Mistrz olimpijski to jeden z najlepszych golfistów globu, ale srebrny i brązowy medalista w rankingu światowym plasują się na początku trzeciej setki – Słowak pochodzący z RPA Rory Sabbatini 204., a Pan Cheng-tsung z Tajwanu – 208., czyli tuż przed Adrianem Meronkiem (214.). Polak zajął w Tokio 51. miejsce z wynikiem -2.
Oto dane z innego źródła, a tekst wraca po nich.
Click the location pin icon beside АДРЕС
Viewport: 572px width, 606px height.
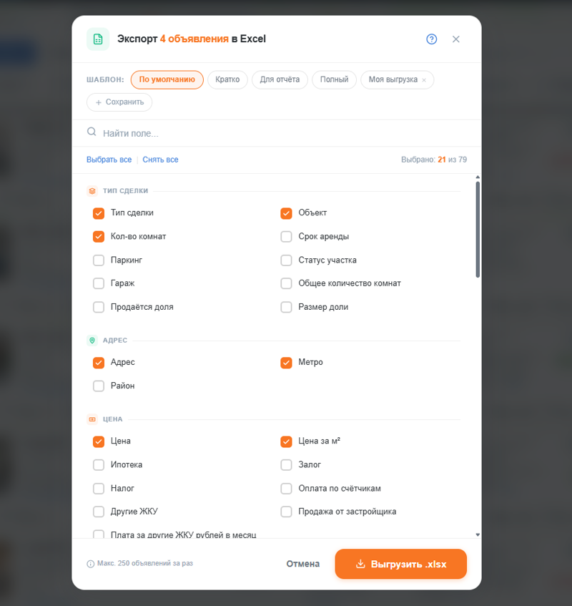pos(92,340)
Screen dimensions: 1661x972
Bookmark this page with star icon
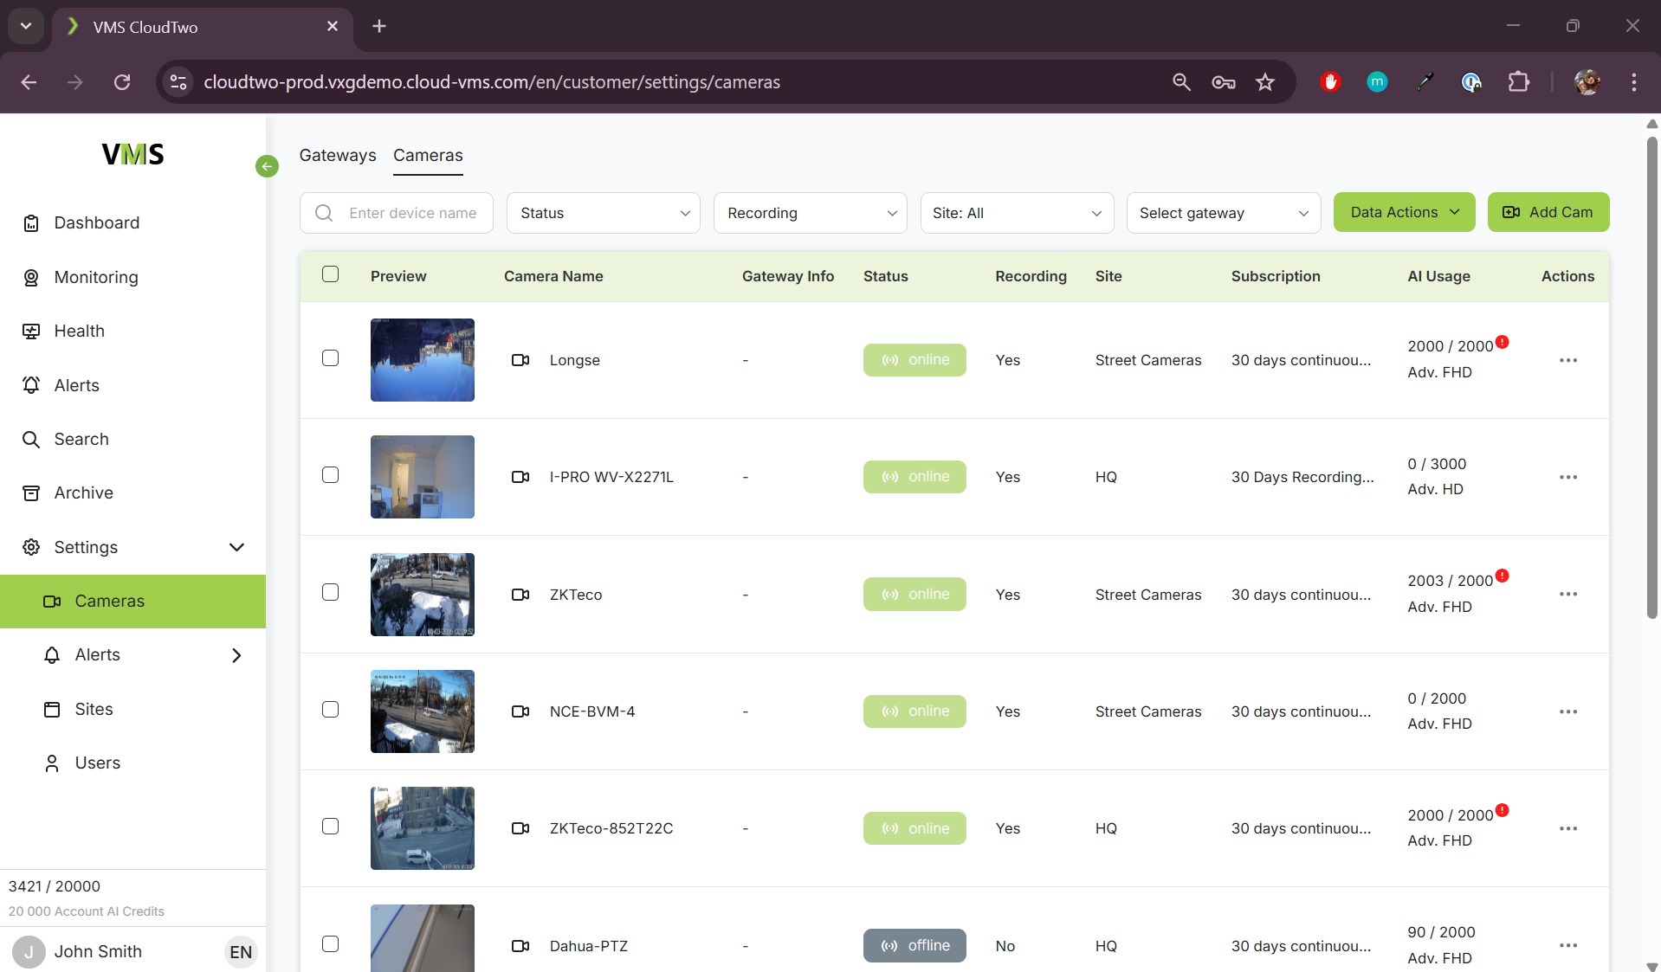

Golf powrócił na Igrzyska Olimpijskie pięć lat temu. W tym czasie zyskał w Polsce wielu graczy. W naszym kraju znajduje się 69 obiektów, które umożliwiają pasjonatom rozwijanie sportowych umiejętności. O powodzeniu tej dyscypliny sportowej w Polsce świadczą między innymi zawody organizowane przez kluby golfowe. Tylko w sierpniu rozegranych zostanie ponad 120 turniejów.
Skąd ta popularność? Golf to sport dla każdego. Na polach golfowych spotkać można osoby młode i starsze, wspierane przez organizacje takie jak Akademie Juniorów, czy też Polskie Stowarzyszenie Golfa Seniorów. Również osoby z niepełnosprawnościami mogą spróbować swoich sił. Bez względu na płeć (nie jest to już typowo męski sport) golf pozytywnie wpływa na poprawę kondycji. Kobiety chętnie podejmują rywalizację sportową w golfie. Widać to m.in. podczas takich wydarzeń jak Oskoma Ladies Cup w Trzaskowie.